Aim of the task:
What's needed is an exact copy of the lines from the one that contains "Best coubs (97, 232)" to the end of the data below, leaving the pictures out.

[Source records]
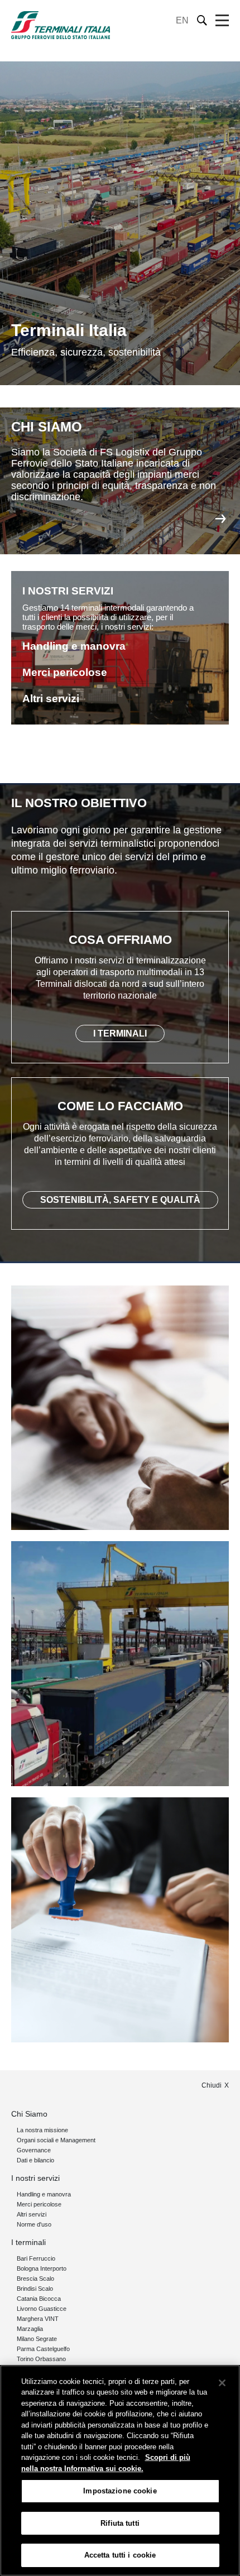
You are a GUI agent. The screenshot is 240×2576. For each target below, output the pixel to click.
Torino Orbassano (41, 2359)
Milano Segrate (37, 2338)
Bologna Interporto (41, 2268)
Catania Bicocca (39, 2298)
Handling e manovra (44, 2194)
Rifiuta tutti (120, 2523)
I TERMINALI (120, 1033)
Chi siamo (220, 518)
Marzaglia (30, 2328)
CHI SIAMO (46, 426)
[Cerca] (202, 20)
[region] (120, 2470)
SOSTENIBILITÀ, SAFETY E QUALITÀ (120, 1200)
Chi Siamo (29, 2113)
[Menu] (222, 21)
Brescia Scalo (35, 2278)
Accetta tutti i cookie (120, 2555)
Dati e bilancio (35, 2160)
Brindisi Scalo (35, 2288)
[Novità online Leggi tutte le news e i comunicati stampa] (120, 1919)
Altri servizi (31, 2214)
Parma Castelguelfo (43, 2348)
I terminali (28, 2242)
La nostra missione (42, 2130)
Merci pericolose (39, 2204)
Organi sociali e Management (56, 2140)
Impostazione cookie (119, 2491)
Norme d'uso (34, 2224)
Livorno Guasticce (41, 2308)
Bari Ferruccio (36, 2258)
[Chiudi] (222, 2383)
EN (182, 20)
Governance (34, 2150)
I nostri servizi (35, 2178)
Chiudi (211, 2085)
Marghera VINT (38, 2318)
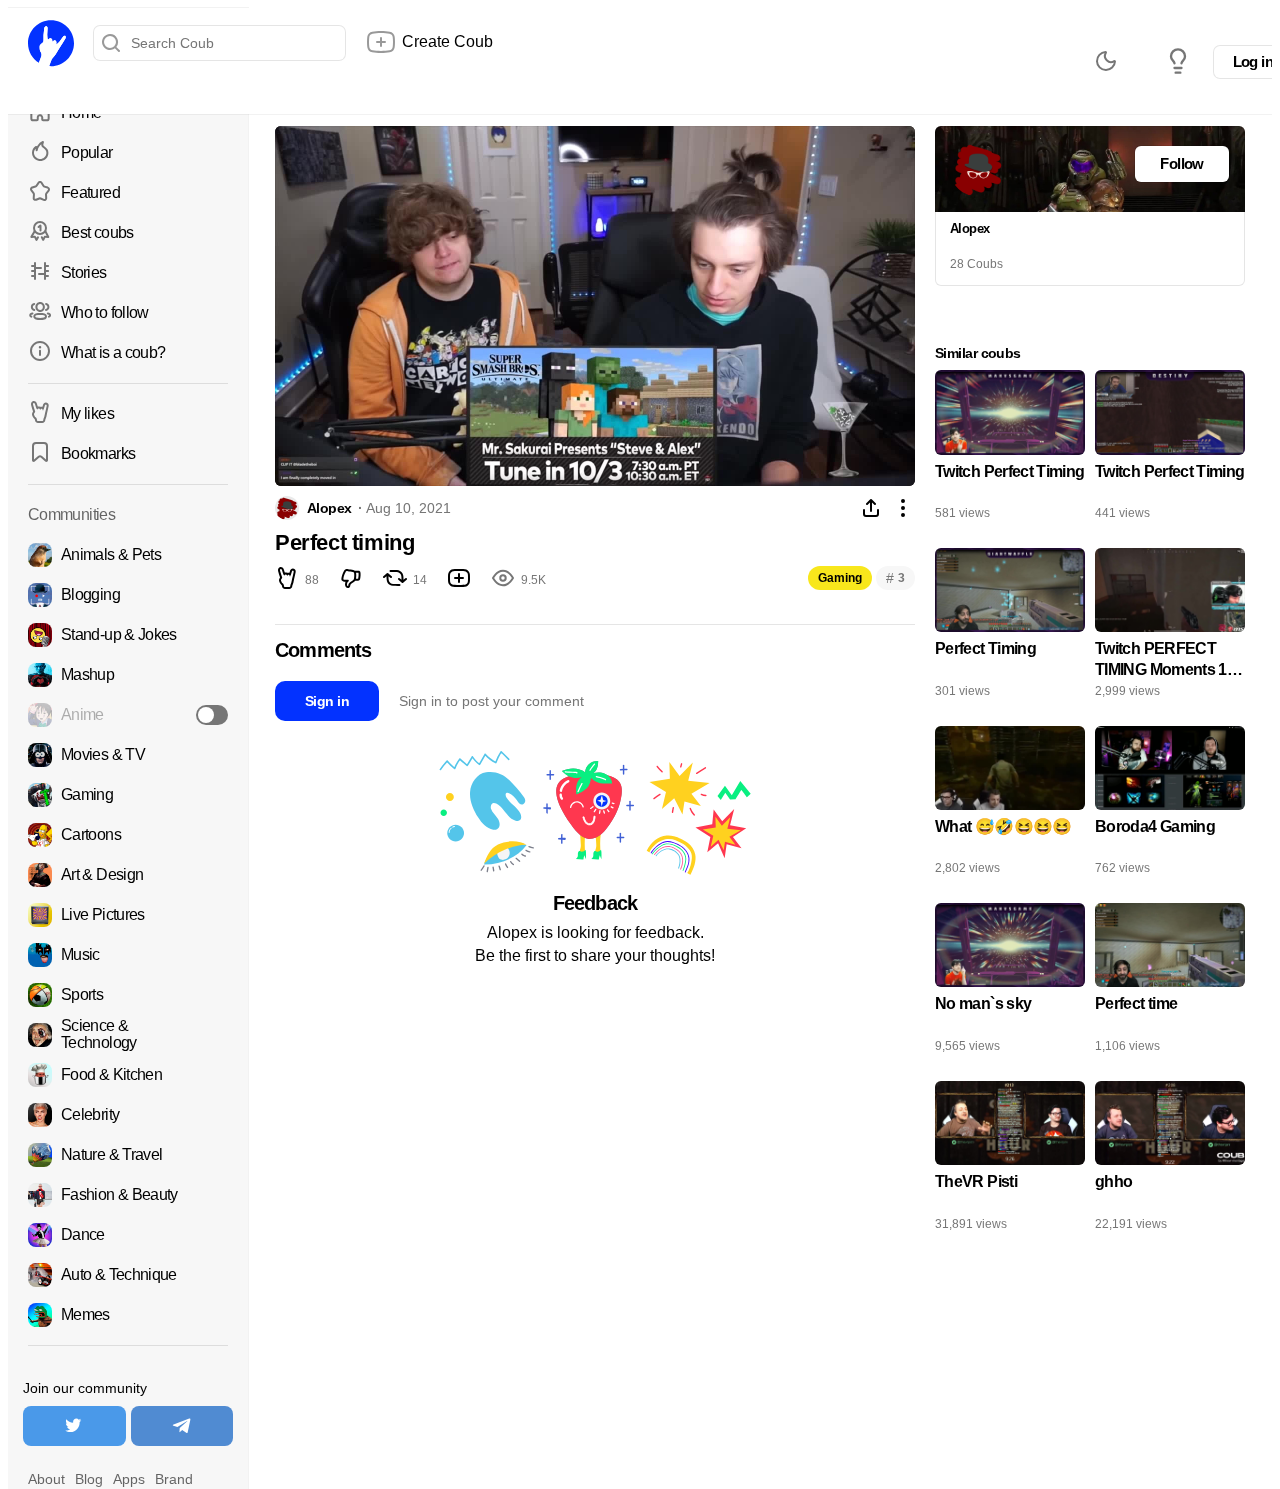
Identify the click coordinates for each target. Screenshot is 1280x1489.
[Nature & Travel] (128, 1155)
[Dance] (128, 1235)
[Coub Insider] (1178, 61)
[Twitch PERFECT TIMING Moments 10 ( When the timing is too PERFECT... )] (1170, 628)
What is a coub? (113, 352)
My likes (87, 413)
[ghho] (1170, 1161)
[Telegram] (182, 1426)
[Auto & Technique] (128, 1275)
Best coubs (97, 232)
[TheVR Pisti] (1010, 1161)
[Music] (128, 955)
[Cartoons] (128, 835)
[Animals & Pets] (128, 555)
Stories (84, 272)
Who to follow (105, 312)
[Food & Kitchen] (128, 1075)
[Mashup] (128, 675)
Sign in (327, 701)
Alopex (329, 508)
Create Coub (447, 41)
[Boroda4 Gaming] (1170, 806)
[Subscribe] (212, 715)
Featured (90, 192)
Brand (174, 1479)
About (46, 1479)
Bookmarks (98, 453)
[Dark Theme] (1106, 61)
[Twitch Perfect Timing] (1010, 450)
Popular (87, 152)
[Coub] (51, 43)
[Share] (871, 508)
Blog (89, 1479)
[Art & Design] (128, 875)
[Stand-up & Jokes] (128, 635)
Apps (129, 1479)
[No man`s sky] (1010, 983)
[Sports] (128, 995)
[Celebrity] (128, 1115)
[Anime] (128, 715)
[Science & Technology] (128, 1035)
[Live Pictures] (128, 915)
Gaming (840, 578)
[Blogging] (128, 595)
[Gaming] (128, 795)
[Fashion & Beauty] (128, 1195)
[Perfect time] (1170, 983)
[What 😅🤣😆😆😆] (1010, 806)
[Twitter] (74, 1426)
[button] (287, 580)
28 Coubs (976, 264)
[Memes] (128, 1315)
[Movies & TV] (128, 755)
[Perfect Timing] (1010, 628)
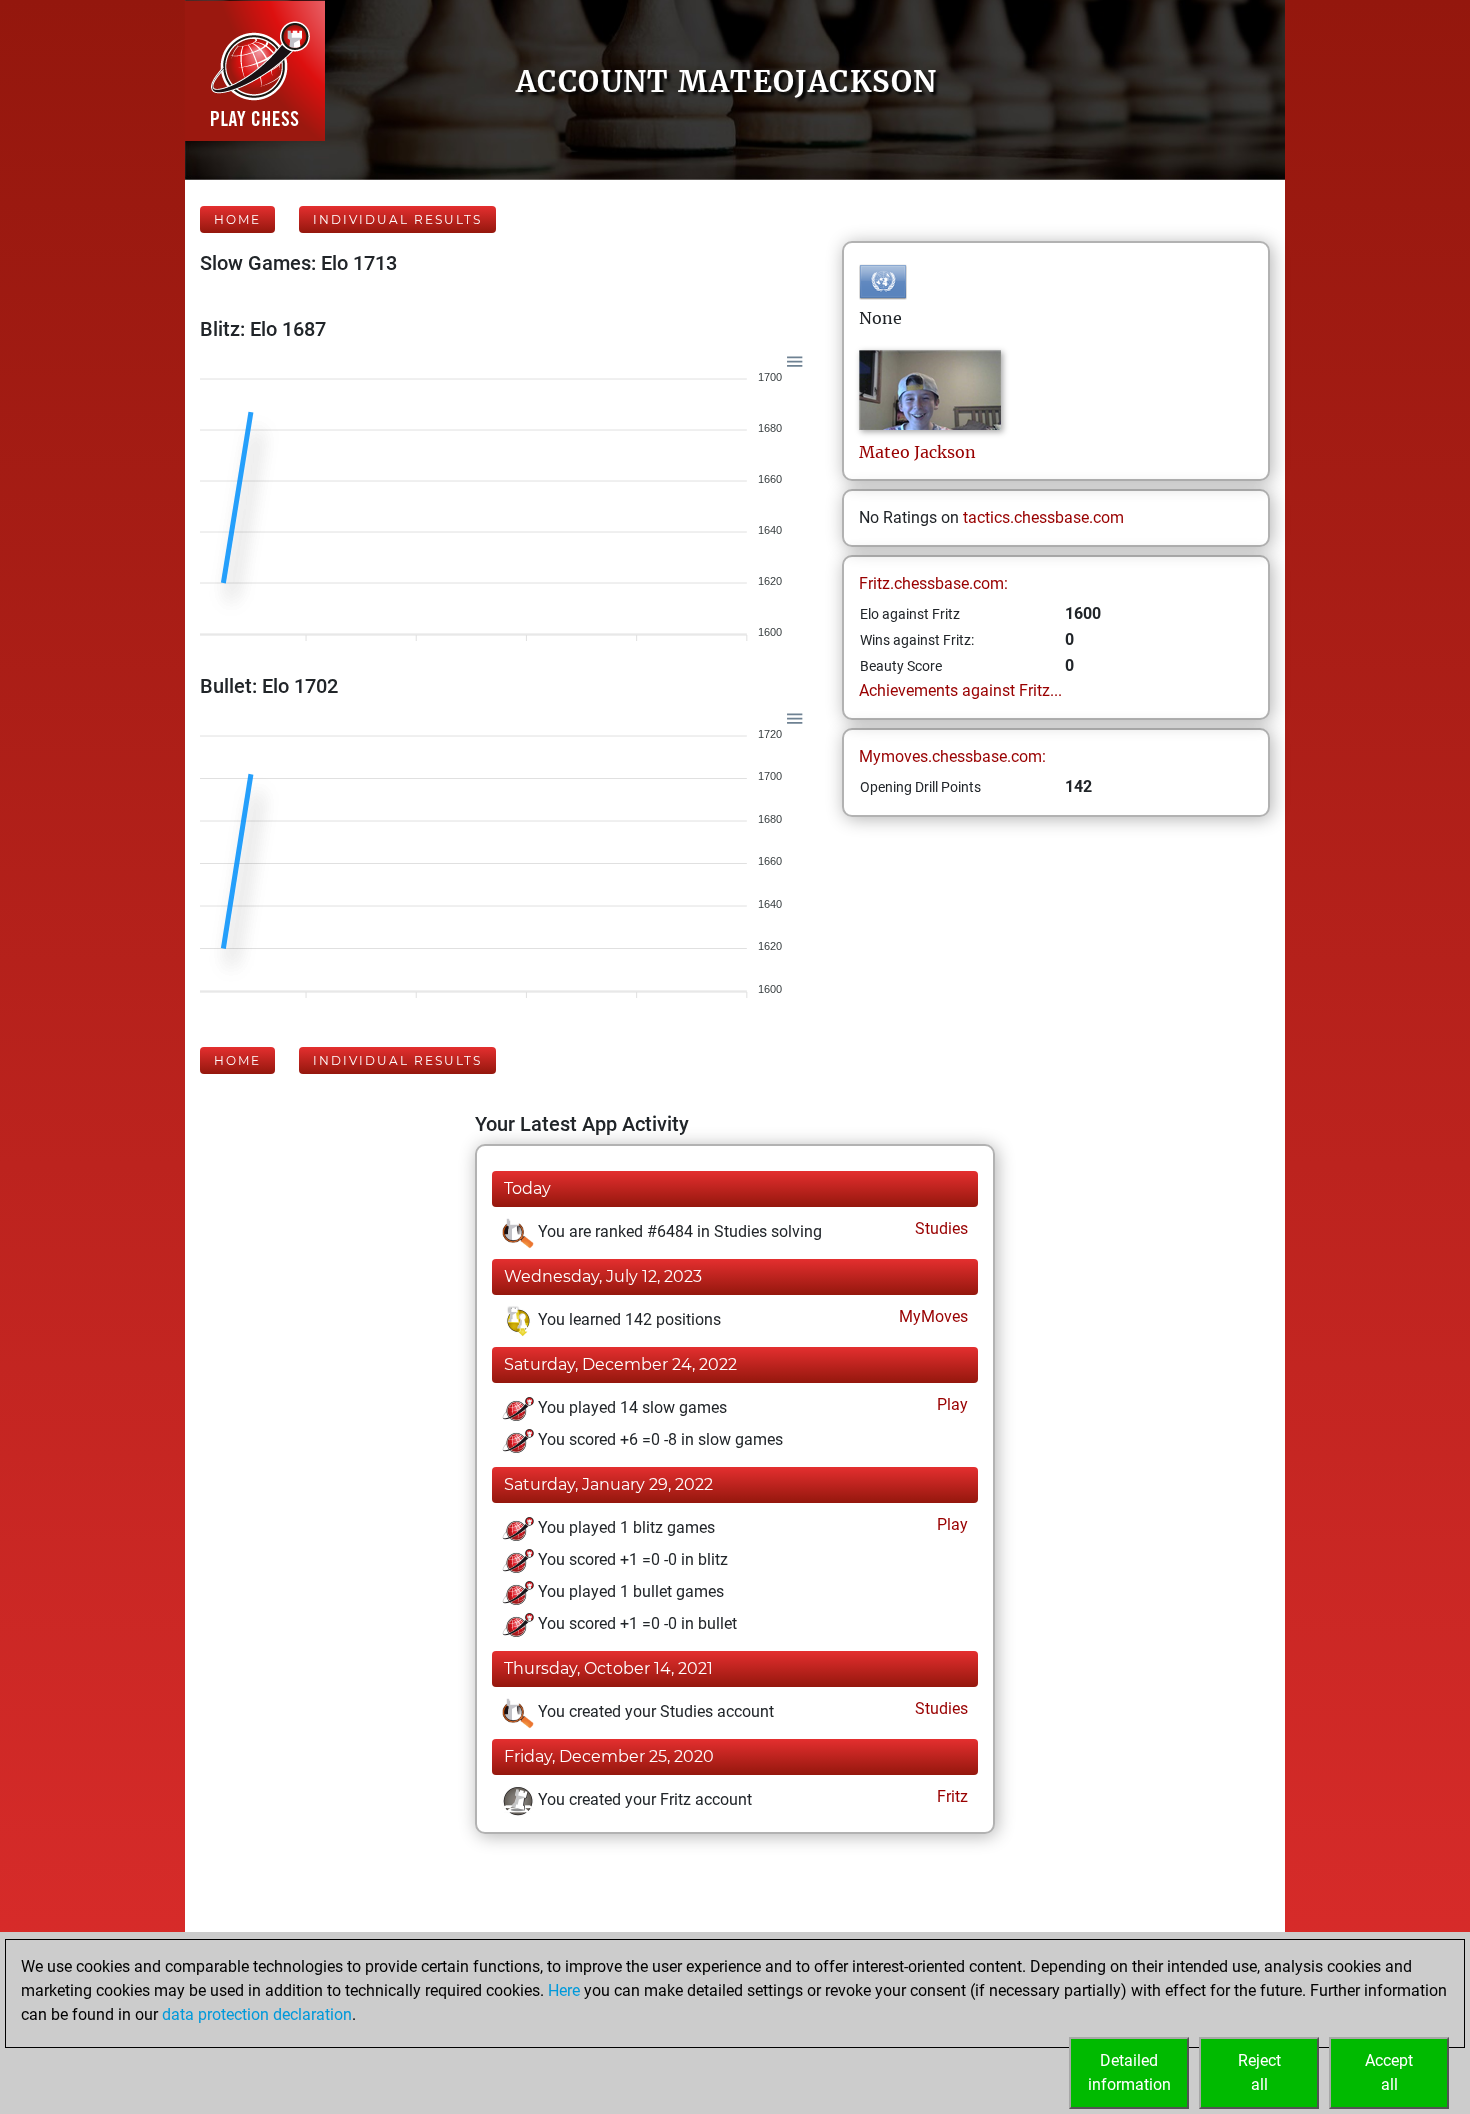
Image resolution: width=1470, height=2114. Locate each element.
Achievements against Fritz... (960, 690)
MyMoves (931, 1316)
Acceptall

Answer box:
Best coubs (97, 232)
[TheVR Pisti] (1010, 1161)
[Music] (128, 955)
[Cartoons] (128, 835)
[Animals & Pets] (128, 555)
Stories (84, 272)
Who to follow (105, 312)
[Food & Kitchen] (128, 1075)
[Mashup] (128, 675)
Sign in (327, 701)
Alopex (329, 508)
Create Coub (447, 41)
[Boroda4 Gaming] (1170, 806)
[Subscribe] (212, 715)
Featured (90, 192)
Brand (174, 1479)
About (46, 1479)
Bookmarks (98, 453)
[Dark Theme] (1106, 61)
[Twitch Perfect Timing] (1010, 450)
Popular (87, 152)
[Coub] (51, 43)
[Share] (871, 508)
Blog (89, 1479)
[Art & Design] (128, 875)
[Stand-up & Jokes] (128, 635)
Apps (129, 1479)
[No man`s sky] (1010, 983)
[Sports] (128, 995)
[Celebrity] (128, 1115)
[Anime] (128, 715)
[Science & Technology] (128, 1035)
[Live Pictures] (128, 915)
Gaming (840, 578)
[Blogging] (128, 595)
[Gaming] (128, 795)
[Fashion & Beauty] (128, 1195)
[Perfect time] (1170, 983)
[What 😅🤣😆😆😆] (1010, 806)
[Twitter] (74, 1426)
[button] (287, 580)
28 Coubs (976, 264)
[Memes] (128, 1315)
[Movies & TV] (128, 755)
[Perfect Timing] (1010, 628)
Image resolution: width=1470, height=2114. Locate each element.
Achievements against Fritz... (960, 690)
MyMoves (931, 1316)
Acceptall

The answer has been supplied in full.